Solution: Allow longer exposure times

ae_system.exposure_controller.max_exposure_time = 1/15  # Allow up to 66ms

Issue: Flicker/banding in artificial light

Solution: Flicker detection is automatic, but you can adjust:

ae_system.flicker_detector.flicker_frequencies = [50, 60, 100]
ae_system.flicker_detector.detection_threshold = 0.15

Contributing

We welcome contributions!
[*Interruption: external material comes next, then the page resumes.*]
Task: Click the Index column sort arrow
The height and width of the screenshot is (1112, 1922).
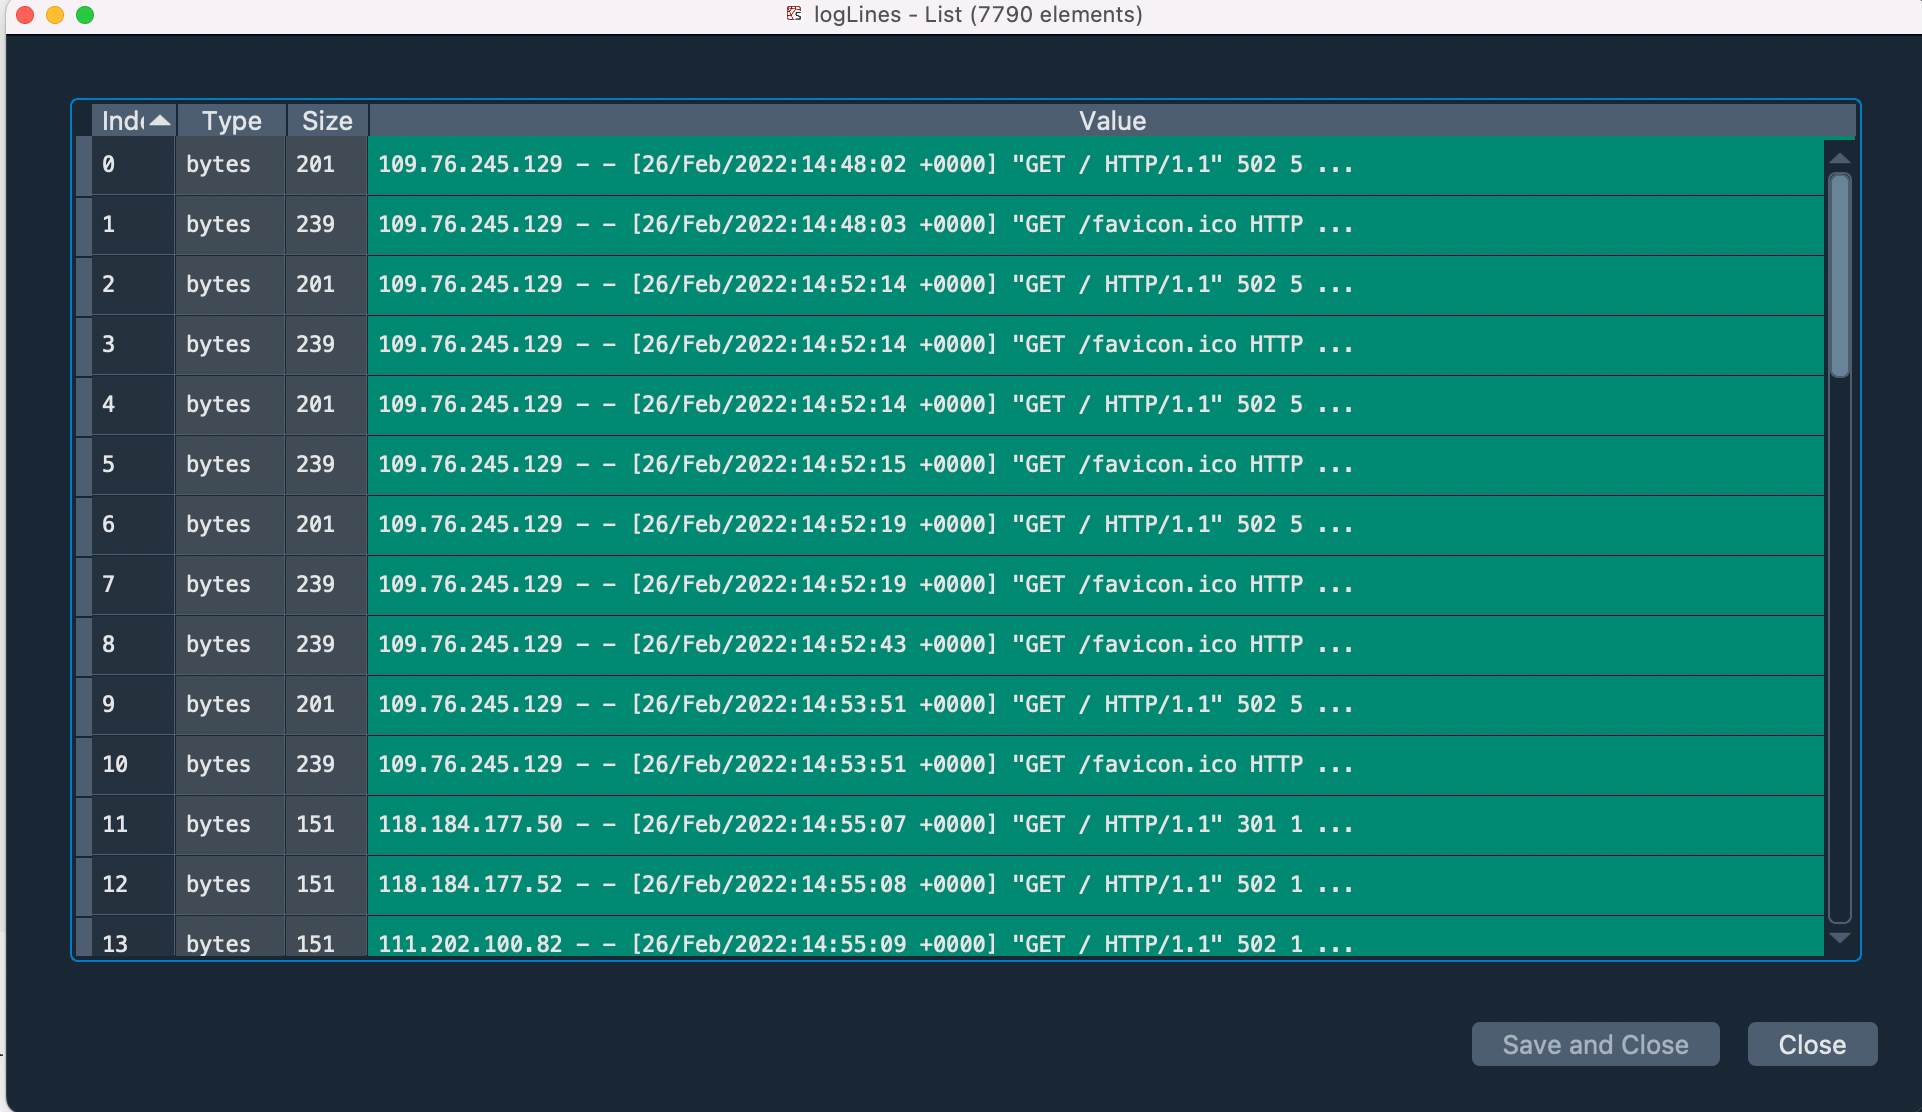Action: point(160,121)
Please follow these guidelines:

  1. Fork the repository
  2. Create a feature branch (git checkout -b feature/amazing-feature)
  3. Make your changes
  4. Add tests for new functionality
  5. Ensure all tests pass
  6. Update documentation
  7. Submit a pull request

Future Enhancements

  • Multi-frame HDR exposure bracketing
  • Learning-based scene classification with ML models
  • Temporal motion analysis across frames
  • Advanced face-aware metering with landmarks
  • Support for additional RAW formats (RAW12, RAW16)
  • GPU acceleration for real-time processing
  • Integration with ISP pipelines

References

  • APEX (Additive System of Photographic Exposure) standard
  • OpenCV documentation: https://docs.opencv.org/
  • Bayer filter demosaicing algorithms
  • Computer vision and computational photography principles

License

This project is licensed under the MIT License.

Citation

If you use this system in your research or project, please cite:

Auto Exposure System for Mobile Computational Photography
Implementation based on modern camera ISP principles
https://github.com/your-repo/AutoExposure

Contact

For questions, issues, or suggestions, please open an issue on the repository.


Note: All vendor-specific references have been removed. This is an independent implementation of auto exposure algorithms based on industry-standard practices.